◆ **Data lines**:
____

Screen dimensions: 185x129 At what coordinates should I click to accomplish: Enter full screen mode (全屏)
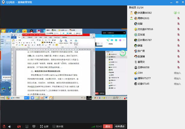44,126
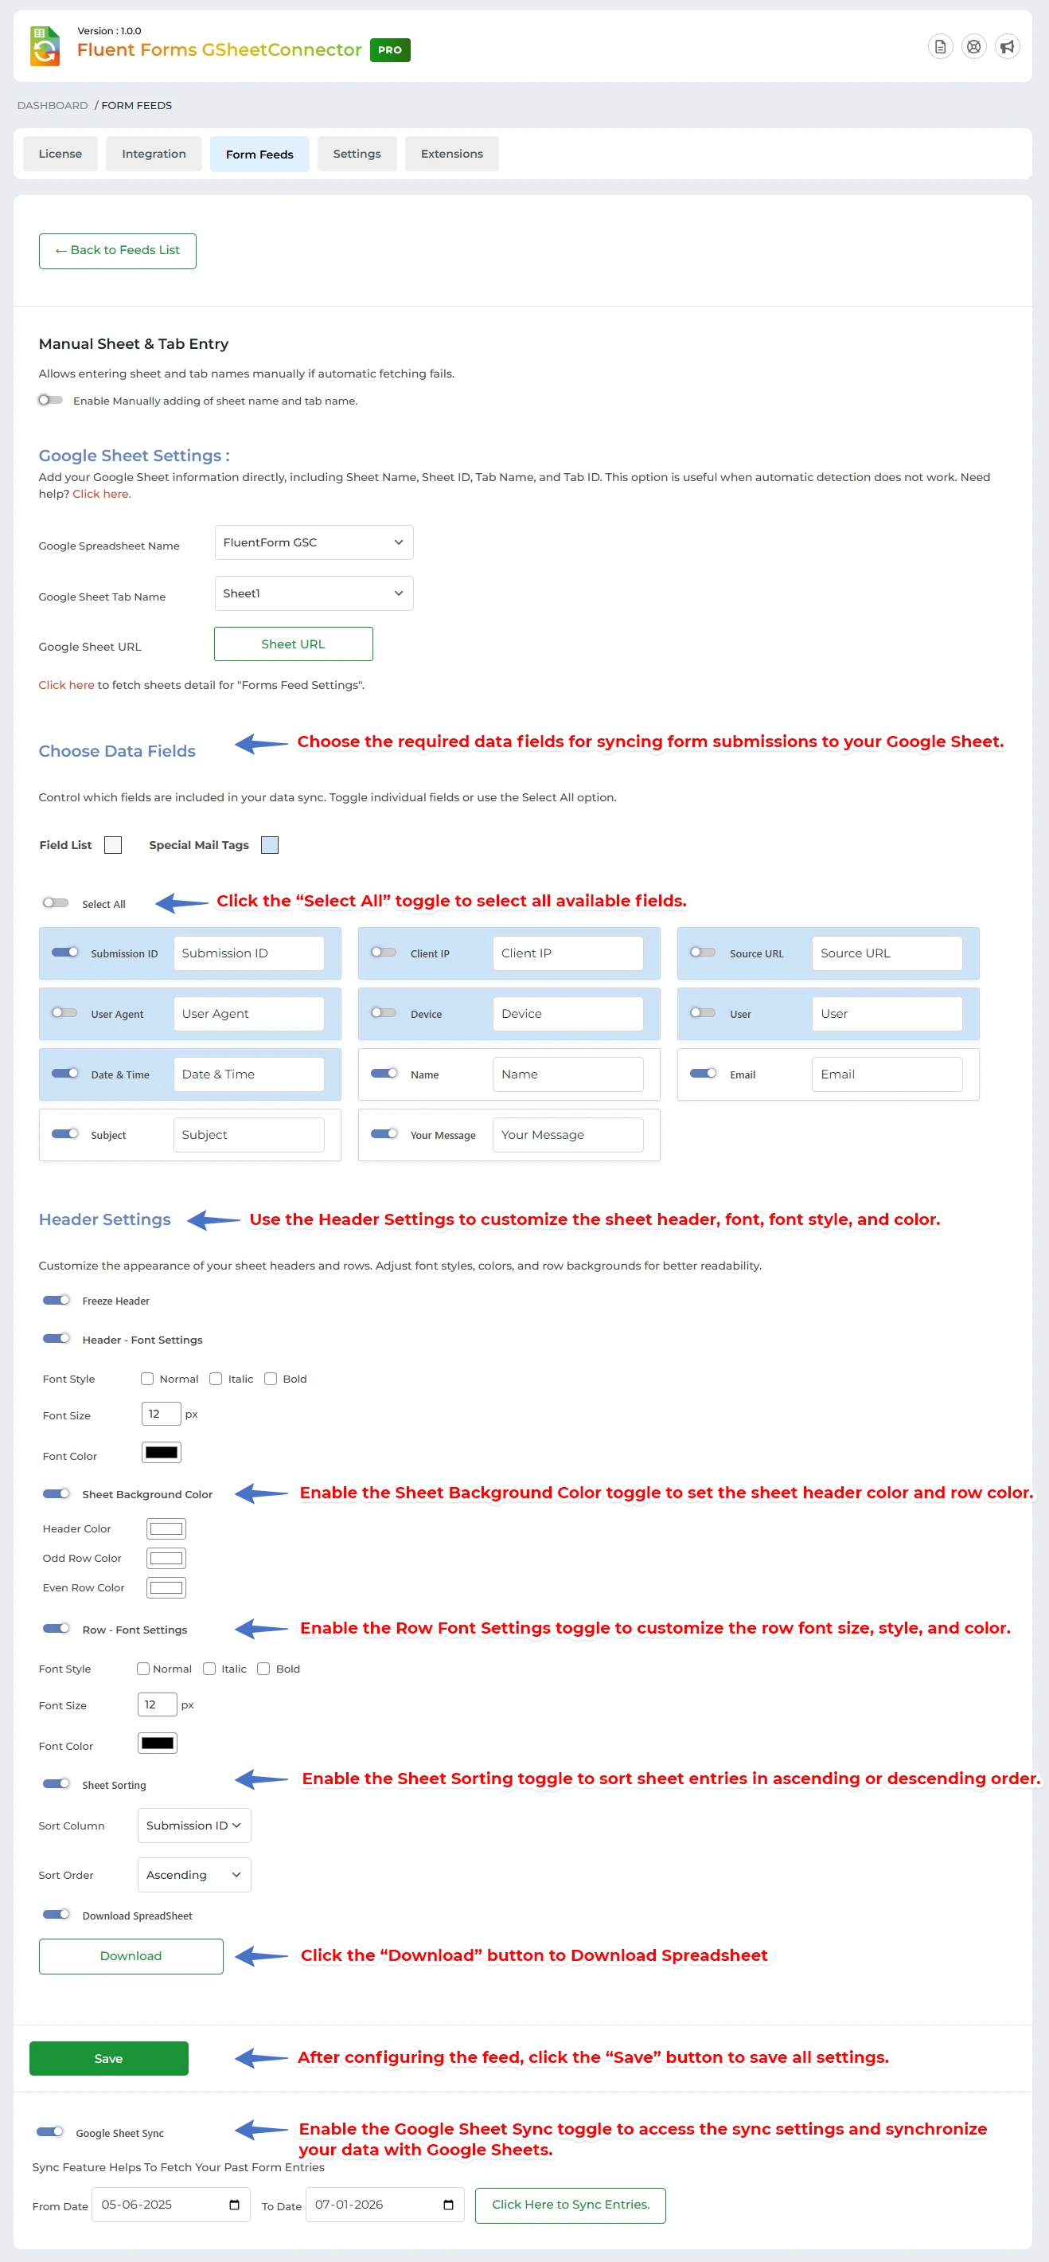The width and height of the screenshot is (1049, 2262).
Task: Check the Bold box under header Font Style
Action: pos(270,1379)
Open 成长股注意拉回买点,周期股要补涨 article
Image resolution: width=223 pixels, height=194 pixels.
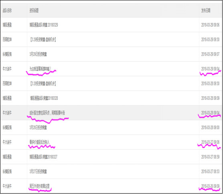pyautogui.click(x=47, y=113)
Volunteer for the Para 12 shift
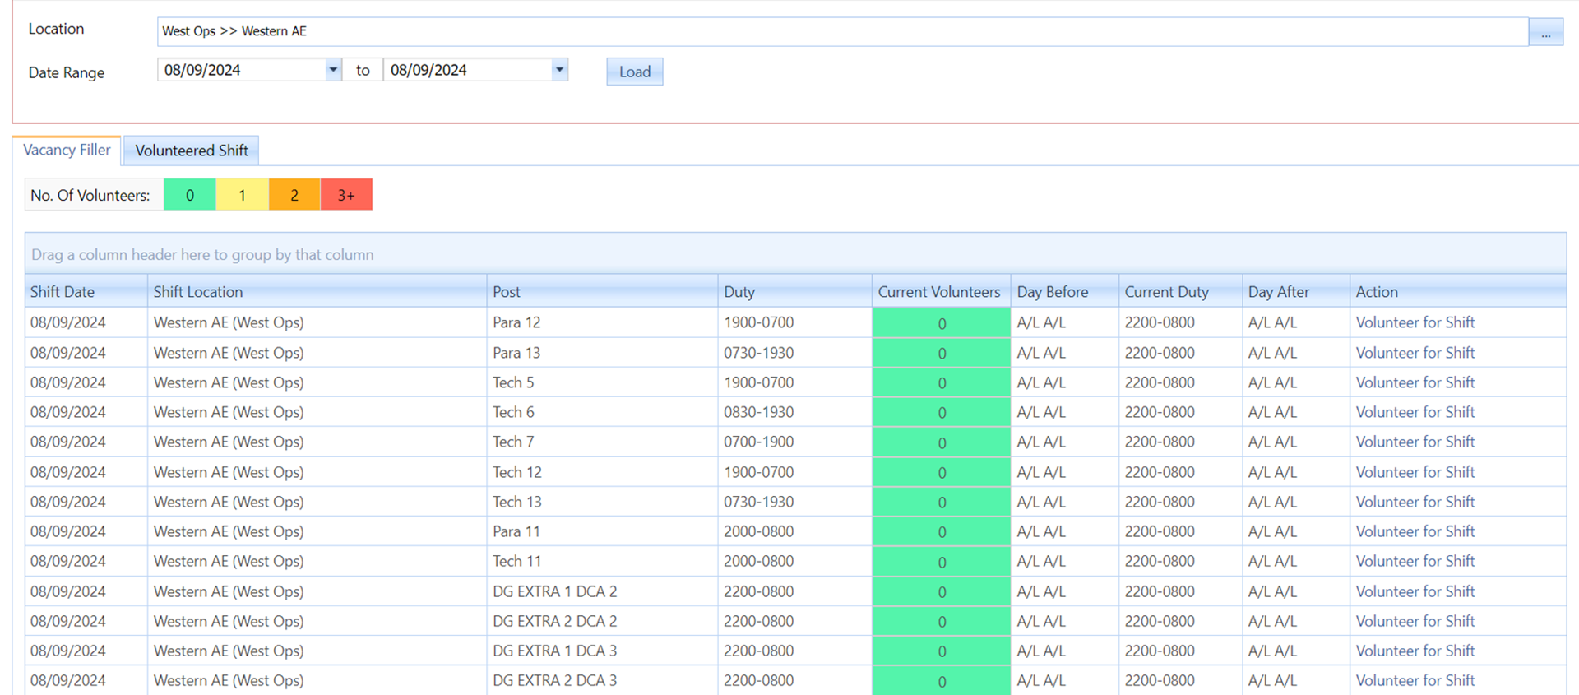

____

Reproduce all of the records above line for line, without the pictures.

◆ **Finished exercise**:
Screen dimensions: 185x129 At what coordinates should I click to accomplish: Enter full screen mode (全屏)
44,126
The width and height of the screenshot is (1049, 2262).
Task: Check the Bold box under header Font Style
Action: pos(270,1379)
Open 成长股注意拉回买点,周期股要补涨 article
Image resolution: width=223 pixels, height=194 pixels.
pyautogui.click(x=47, y=113)
Volunteer for the Para 12 shift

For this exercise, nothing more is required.